I am the 4th owner of this car. A gentle man from North Dakota had bought it from a gentleman in Arizona and this car has been parked inside under wrap for years. The shop he was renting in his town wouldn't allow him to re-new the contract because they wanted to build a gas station on the corner lot. So he had to sell some of his collection. This car was auctioned at a car auction and ended up in my garage in Sask. Canada. I have never seen a car so clean underneath and have zero rust at all! I replaced a few gaskets as they were dried out, timed and cleaned the carb. This car starts and runs great. I love it. 

I am curious what you guys think of this find. I am new to GTO's but they have always been on my dream list.


----------



## Roger that (Feb 6, 2010)

The 71 came with 2 455 options. An HO (high output) and a non HO. The HO code with an Auto trans (found on the front of the block on the passenger's side under the head) is YE. The non HO Auto trans code is YC. These codes could also be used on other engine displacements so you would need to look for another code in the rear of the engine on the passengers side below the head. The YC 455 code is 485428. The YE 455 code is 483677, my book says that code came on Judge's only. If you really do have matching numbers, the VIN number should be on the front of the block, passenger's side near the timing chain cover in a very fine font running vertically.


----------



## Jward430 (Jul 21, 2014)

Roger that said:


> The 71 came with 2 455 options. An HO (high output) and a non HO. The HO code with an Auto trans (found on the front of the block on the passenger's side under the head) is YE. The non HO Auto trans code is YC. These codes could also be used on other engine displacements so you would need to look for another code in the rear of the engine on the passengers side below the head. The YC 455 code is 485428. The YE 455 code is 483677, my book says that code came on Judge's only. If you really do have matching numbers, the VIN number should be on the front of the block, passenger's side near the timing chain cover in a very fine font running vertically.

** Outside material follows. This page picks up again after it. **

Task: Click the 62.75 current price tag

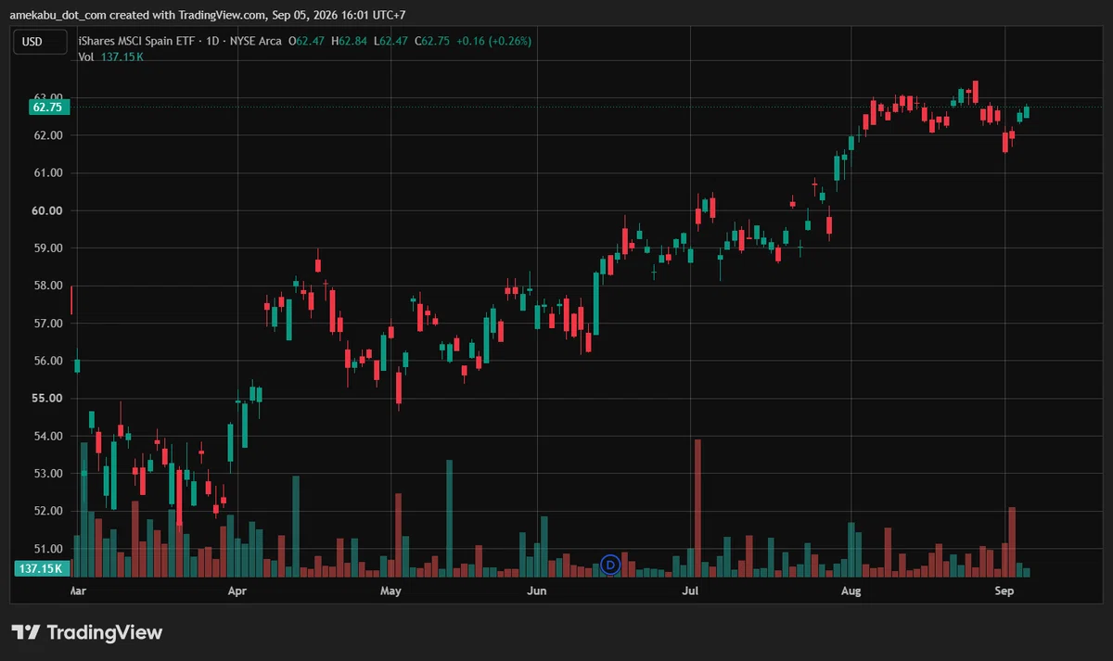Action: [x=46, y=107]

Thanks for the quick reply! From the info I was given on the car its a suppose to be a original 455 non HO. Ill take a look tonight at the spots you mentioned to look at post my findings.


----------



## BearGFR (Aug 25, 2008)

Gorgeous car!

Bear


----------



## Rukee (Feb 8, 2007)

BearGFR said:


> Gorgeous car!
> 
> Bear


:agree
Welcome to the forums! :cheers


----------



## Jward430 (Jul 21, 2014)

Hey guys quick question. First day driving was last night I have a slight lifter/valve tick. I pulled the covers off and no visual damage. Some guys mentioned I should try using marvel majiv mystery oil or XM5. Than change my oil with royal purple. If noise continues to than look deeper into pushrod, rockers etc. Curious on your guys thoughts? 
It's not a loud loud ticking honestly it sounds like the classic ford Tryton motor tick but a shade quiter. It bugs me and It needs to be corrected. 
I have ruled out a leaky manifold, faulty fuel pump, made sure rockers weren't hitting the covers etc. 
This is a bone stock 455. Thanks guys.


----------



## BearGFR (Aug 25, 2008)

Make sure you use an oil with high ZDDP content. ZDDP has been "disappearing" from oil since roller lifters became the norm in new cars. 

Bear


----------



## PontiacJim (Dec 29, 2012)

Keep in mind, 89,000 miles can be a lot of miles on that era car/engine. Might be time for new lifters. If original, I would definitely install a new timing chain and gears at that mileage, so if you do that, not much extra work to install new cam and lifters at the same time to freshen it up. Assuming it is not using any oil and needs an overhaul.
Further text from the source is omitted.